Saturday, January 3, 2026

On the Corner of a Cornered Ranch: Livestock Production and the Environment in the 1990s and 2000s

On the Corner of a Cornered Ranch: Livestock Production and the Environment in the 1990s and 2000s

The cycle of deteriorating livestock management and failure to implement environmental measures is an environmental problem that has quietly progressed as Japan's livestock industry has tended toward a structure that prioritizes economic rationality.

From the high-growth period through the 1980s, livestock production functioned as a pillar of the rural economy, supported by increased demand and stable prices. In the 1990s, however, import liberalization, the appreciation of the yen, and competition from international prices began in earnest, and livestock product prices fell. At the same time, feed costs and facility maintenance costs were on the rise, and the business was approaching a chronic deficit. The impact was more serious for small- and medium-scale farmers, whose livestock operations were based on family management.

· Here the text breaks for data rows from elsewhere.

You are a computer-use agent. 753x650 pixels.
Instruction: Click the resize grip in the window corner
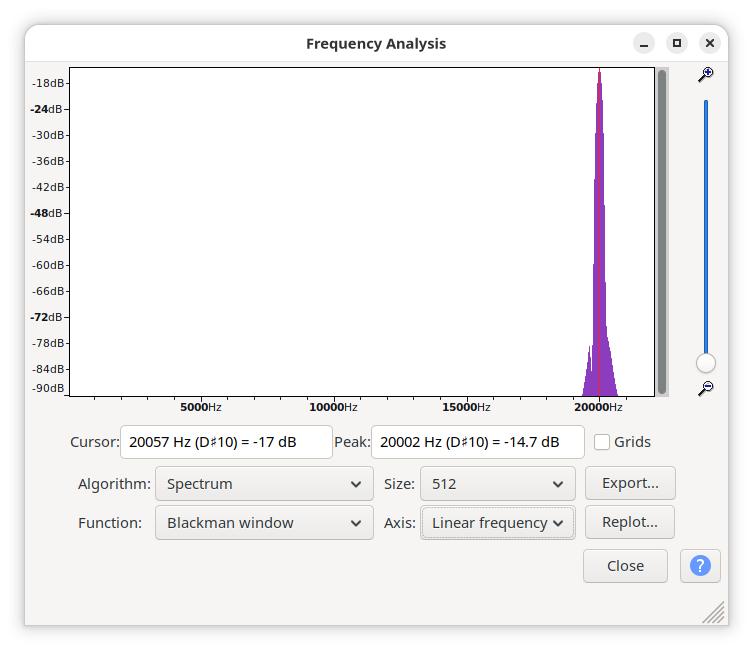(x=713, y=613)
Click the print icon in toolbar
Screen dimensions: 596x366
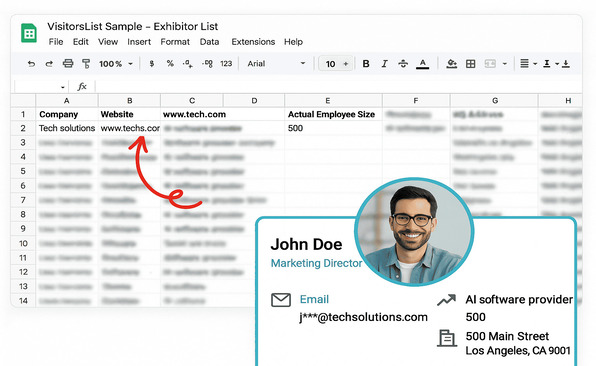click(x=68, y=63)
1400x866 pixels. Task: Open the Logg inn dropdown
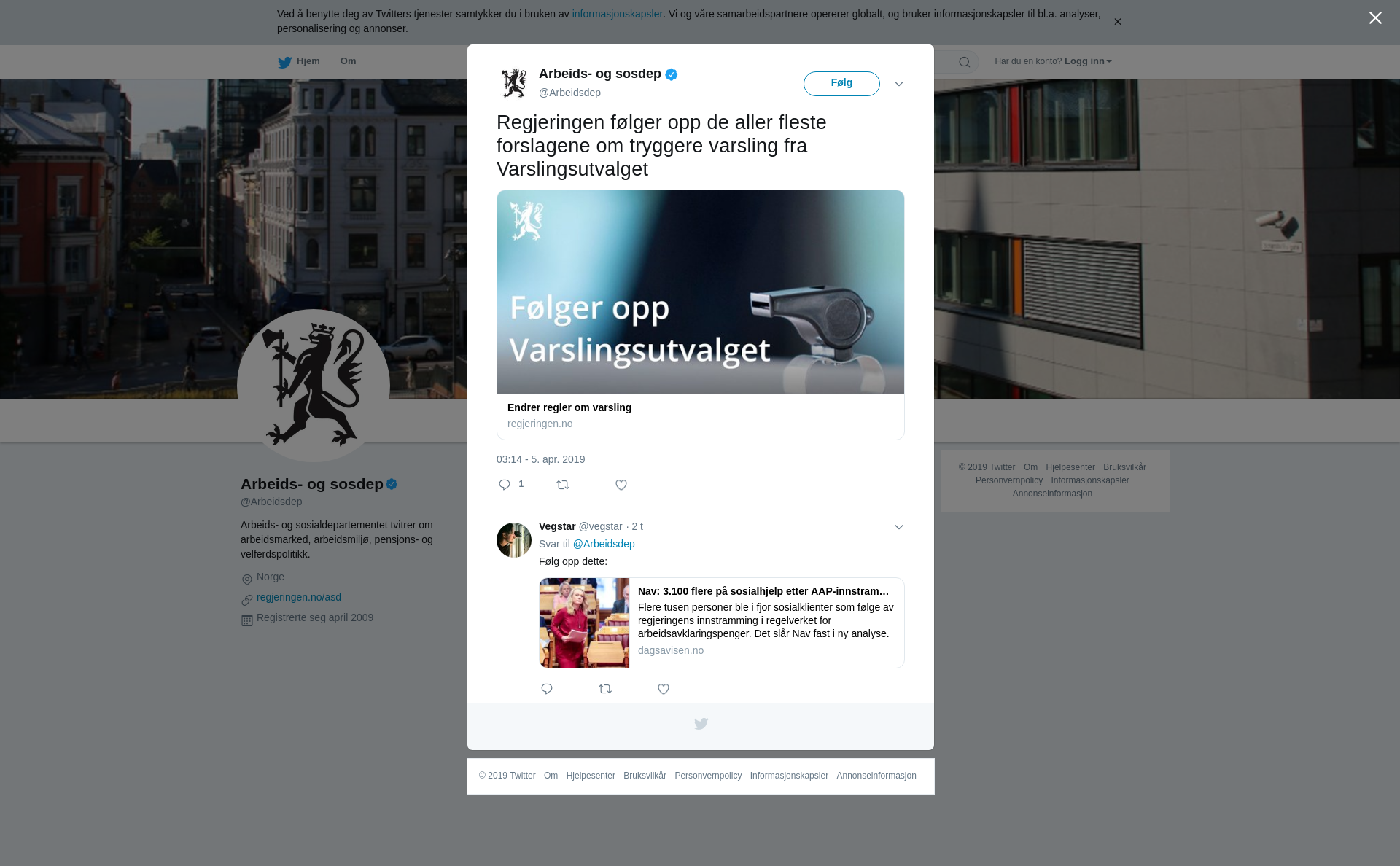[x=1088, y=61]
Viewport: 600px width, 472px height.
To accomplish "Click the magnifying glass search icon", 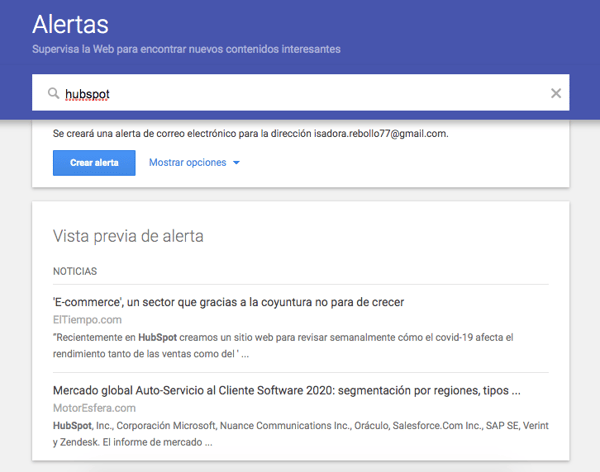I will [x=53, y=94].
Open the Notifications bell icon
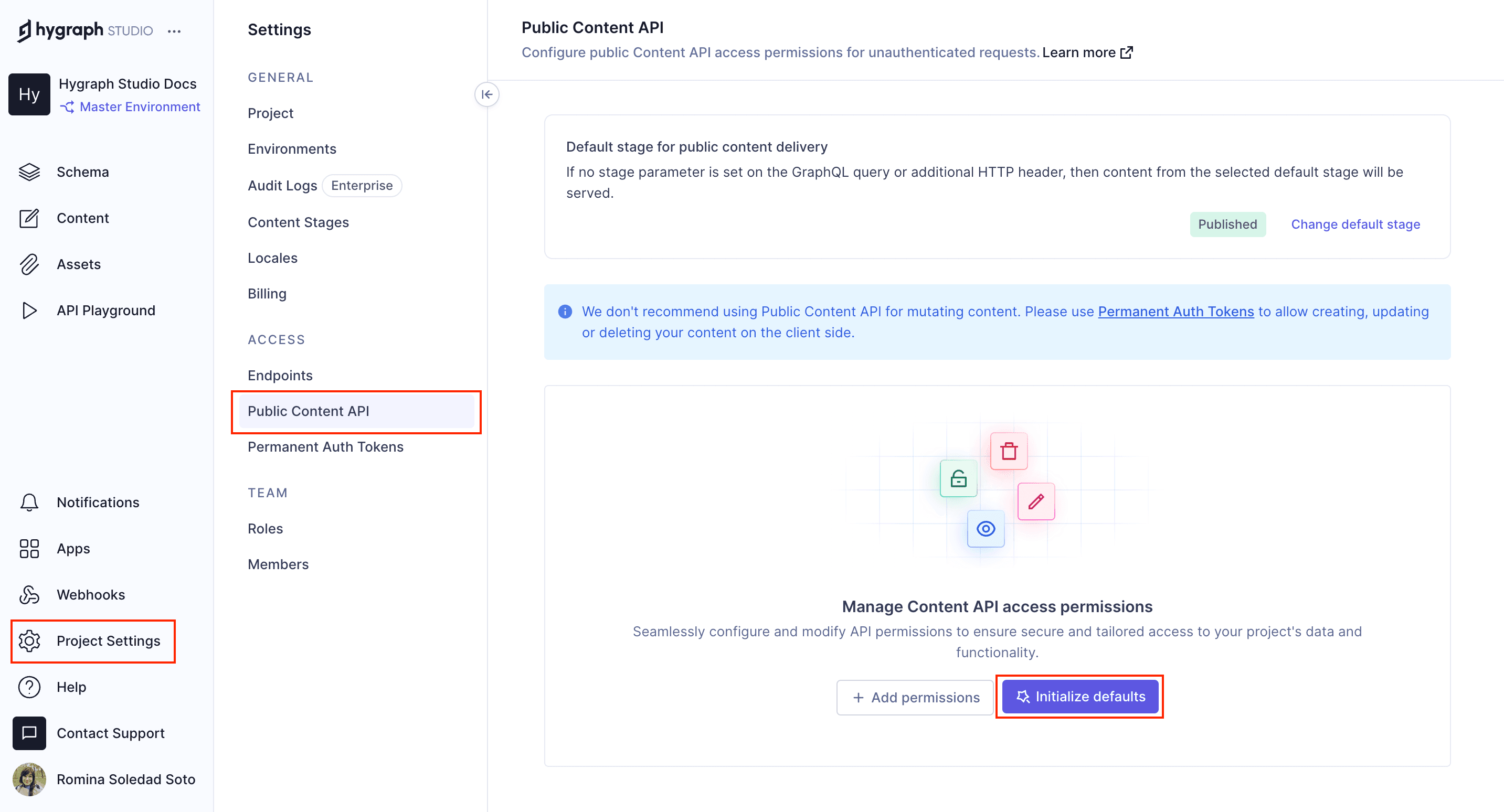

As management tightened, environmental measures became less of a visible priority. Livestock waste treatment facilities, odor control equipment, and water quality preservation reservoirs and purification systems require large initial investments but do not generate short-term profits. As a result, only minimal management and temporary measures were taken, and odors and sewage continued to leak into the surrounding environment.

The effects of this situation accumulate in the local community. Bad odors surfaced as complaints about daily life, while groundwater and river pollution caused concerns about drinking water and agricultural water. Even in rural areas, changes in lifestyles gradually eroded tolerance toward livestock farming, amplifying friction between residents and farmers. Isolated farmers further deteriorated their business, and investment in environmental measures became more and more distant, creating a vicious cycle.

On the institutional level, environmental regulations and guidelines were developed, but there was a large gap between these regulations and the actual business conditions on the ground. For farmers who could not cope, regulations were perceived not as standards to be adhered to, but as systems that could not be followed. Thus, regulations became a formality, and the impact on the ecosystem spread throughout the region, not as individual violations, but as inadequacies in institutional design.

The chain of deteriorating livestock management and failure to implement environmental measures is not simply a matter of awareness. The very structure that concentrated environmental responsibility on the economically trapped frontline amplified the environmental burden. As a consequence of the policy of separating management support from environmental conservation, the sustainability of livestock farming and the degradation of the local environment progressed simultaneously. The experience of this period still calls into question the need for a system that supports livestock production and the environment in an integrated manner.